Что бы ни делал художник – в качестве материала он имеет только реальную жизнь, а в качестве трансформирующего инструмента – только себя самого. Вот через себя он жизнь и пропускает – а на выходе случается искусство. Ум, знания, чувства, фантазия, ассоциации – все идет в ход, чтоб превратить песчинку в жемчужину.

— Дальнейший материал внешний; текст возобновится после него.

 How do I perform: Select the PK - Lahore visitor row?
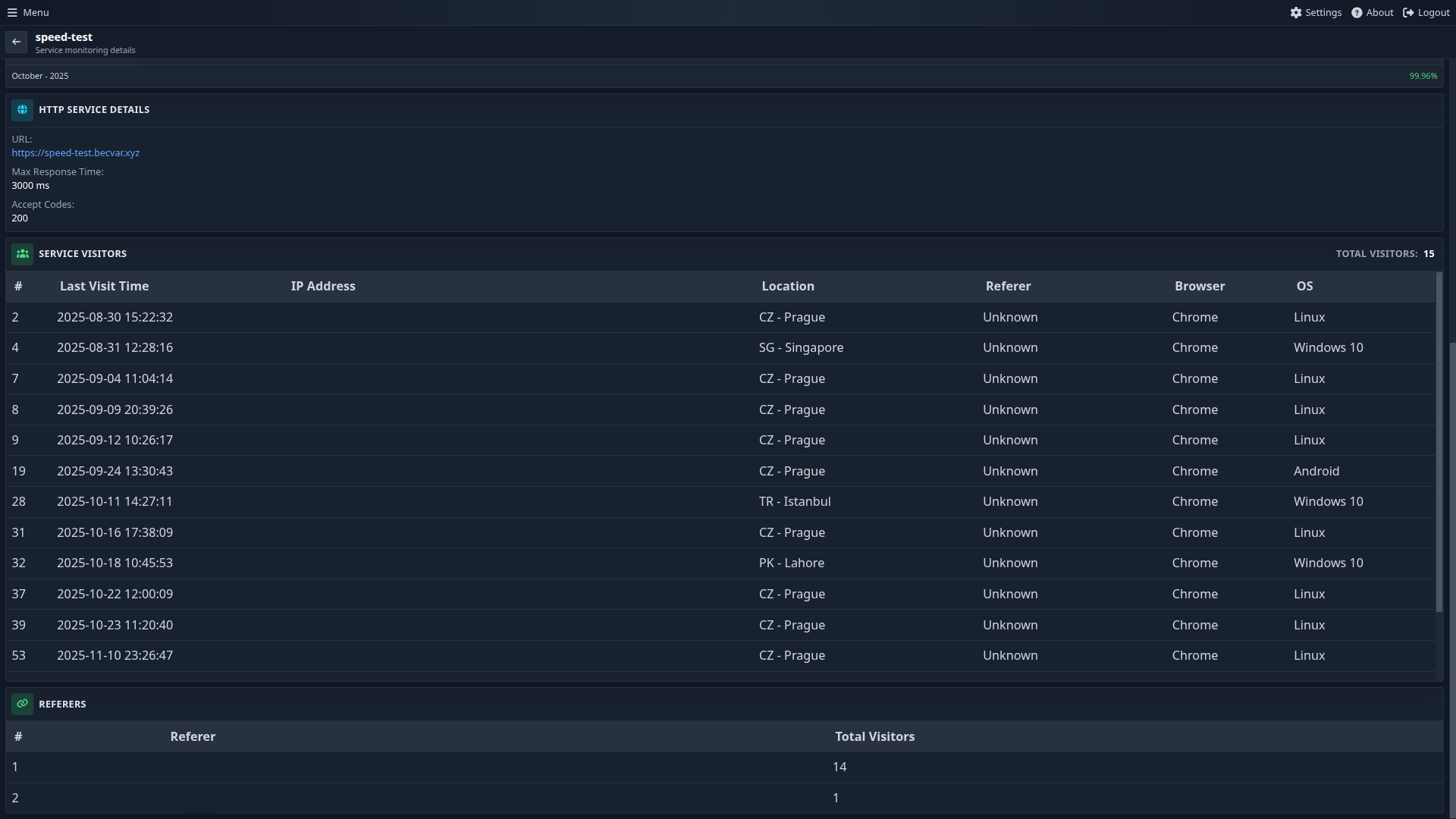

Мемуарная запись превращается в эпическую поэму.
Полвека назад Роже Гароди написал знаменитую некогда книгу «Реализм без берегов», где и продвигал ту мысль, что художник в качестве исходного материала имеет только реальность, и всегда трансформирует ее через себя, так что степень трансформации непринципиальна – принципиально то, что все это разновидности изображения реальности. т. е. разновидности реализма: от натурализма до абстракционизма. Не лишено. Хотя если все – реализм, то термин теряет смысл, охватывая все и не противопоставляясь ничему.
Суть же в следующем. Вот в жизни произошла потрясающая история – и писатель изложил ее как есть: впечатление на читателя сильнейшее. А вот другой писатель точно такую книгу высосал из пальца – все сочинил, используя свои общие знания о жизни. Формально произведения адекватны. С точки зрения искусства же – сочинитель гигант, а писатель – э, описать многие могут. Разница только в наличии или отсутствии созидательного акта, личного действия художника, энергетики, которая вложена в создание модели из ничего, из хаоса общих деталей жизни.
Из справедливости заметим, что читателю обычно наплевать на всю предысторию создания, для него важен только результат. Он во многом прав, читатель. Но нас пока интересует роль художника – т. е. сколько в искусстве собственно искусства.
34. Симфония сложнее песенки, поэзия сложнее прозы, многоплановый роман сложнее простого рассказа. Чем сложнее организация произведения – тем дальше оно отстоит от хаоса как неорганизованной мешанины (суммы) всех нот или слов. Тем более высок уровень структурированности произведения, тем более энергонасыщенной является форма. Труда пошло больше, мастерства нужно больше, степень трансформации художником исходного материала больше. То есть при прочих равных, рассуждая механистически, картина площадью десять квадратных метров с сотней фигур – сложнее одного небольшого портрета. Осмысленная композиция из ста портретов – более значительное произведение искусства, чем каждый портрет по отдельности. Уже сам размах, сама мощь впечатляют!
Количество деталей, количество связей между ними, степень условности изображения, степень трансформированности исходного материала художником, – все это входит в понятие сложности, и чем всего этого больше – тем о большей величине созидательного акта можно говорить.
Тем как бы – как бы! – больше искусства. Грубо сравнивая – написать огромное литературное произведение с применением всех жанров прозы и поэзии, дающее жизнь целого города во всех ее нюансах, коллизиях и деталях – это больший акт искусства, чем написать одно простое стихотворение об одном из жителей. Из примеров – «Улисс» Джойса сложнее «Повести о настоящем человеке» Полевого, по каковой причине «Улисс» и почитается с некоторым основанием шедевром, и уж во всяком случае произведением значительным.
35. И еще одна вещь. Многозначность, многотрактовочность, полифония. Она же притчевость.
«Джоконда» то ли добрая, то ли злая. То ли любит, то ли ненавидит. То ли веселая, то ли грустная. Пресловутая «загадочная усмешка» – понимай как хочешь, и все будет верно, и все не исчерпывающе. Тем и знаменита.
Жизнь – она решительно всякая, всему в ней есть место. Отъявленный злодей какой-то частью души, хоть чуток, – и несчастен, и любит кого-то, и на доброту способен. И у святого бывают греховные искушения, и невозможно творить добро, никому не наступив на хвост; и во всем можно найти хорошее и плохое, повод для гордости и повод для печальных раздумий.